* Instructions to follow *
The word "header" marks the lines to keep; find each one in the data and copy it.

* Dataset entries *
________________________________________
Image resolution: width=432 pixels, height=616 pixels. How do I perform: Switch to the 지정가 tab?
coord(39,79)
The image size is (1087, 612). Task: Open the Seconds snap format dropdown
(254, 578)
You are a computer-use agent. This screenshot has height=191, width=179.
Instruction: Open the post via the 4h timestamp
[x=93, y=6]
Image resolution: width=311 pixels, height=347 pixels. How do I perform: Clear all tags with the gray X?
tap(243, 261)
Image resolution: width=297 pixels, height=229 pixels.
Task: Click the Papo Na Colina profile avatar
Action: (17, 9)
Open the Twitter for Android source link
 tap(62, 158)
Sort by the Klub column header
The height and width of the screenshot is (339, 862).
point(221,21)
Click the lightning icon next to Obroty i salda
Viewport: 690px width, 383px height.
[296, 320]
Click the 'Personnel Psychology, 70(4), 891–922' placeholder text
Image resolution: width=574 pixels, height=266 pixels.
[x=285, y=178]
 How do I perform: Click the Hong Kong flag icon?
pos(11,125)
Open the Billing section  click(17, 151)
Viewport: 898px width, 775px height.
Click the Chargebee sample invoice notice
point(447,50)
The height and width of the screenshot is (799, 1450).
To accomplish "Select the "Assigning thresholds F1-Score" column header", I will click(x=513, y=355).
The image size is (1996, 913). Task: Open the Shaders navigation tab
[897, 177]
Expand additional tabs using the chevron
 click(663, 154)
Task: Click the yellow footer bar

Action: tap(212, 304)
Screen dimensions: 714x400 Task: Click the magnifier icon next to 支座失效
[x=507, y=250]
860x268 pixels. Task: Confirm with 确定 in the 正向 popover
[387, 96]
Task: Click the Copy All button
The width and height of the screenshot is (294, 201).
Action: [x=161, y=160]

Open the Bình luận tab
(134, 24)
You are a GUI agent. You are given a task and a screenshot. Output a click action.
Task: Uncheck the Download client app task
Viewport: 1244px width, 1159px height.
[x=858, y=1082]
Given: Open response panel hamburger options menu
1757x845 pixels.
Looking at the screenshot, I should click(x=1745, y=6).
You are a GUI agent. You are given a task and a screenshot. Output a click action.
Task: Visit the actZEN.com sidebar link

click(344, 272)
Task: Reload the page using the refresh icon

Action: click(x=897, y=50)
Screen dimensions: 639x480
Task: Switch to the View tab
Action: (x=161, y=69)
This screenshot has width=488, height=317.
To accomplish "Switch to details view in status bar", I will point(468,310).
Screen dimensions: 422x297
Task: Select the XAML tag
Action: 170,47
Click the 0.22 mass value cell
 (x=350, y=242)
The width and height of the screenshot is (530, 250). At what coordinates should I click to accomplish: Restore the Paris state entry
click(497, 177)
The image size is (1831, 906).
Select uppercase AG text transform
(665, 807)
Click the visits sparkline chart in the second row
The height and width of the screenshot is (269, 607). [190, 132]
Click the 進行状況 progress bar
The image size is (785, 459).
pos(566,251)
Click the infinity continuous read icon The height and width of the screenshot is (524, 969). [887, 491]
________________________________________
* The completed task *
Sort by the Klub column header
To accomplish "Select the "Assigning thresholds F1-Score" column header", I will click(x=513, y=355).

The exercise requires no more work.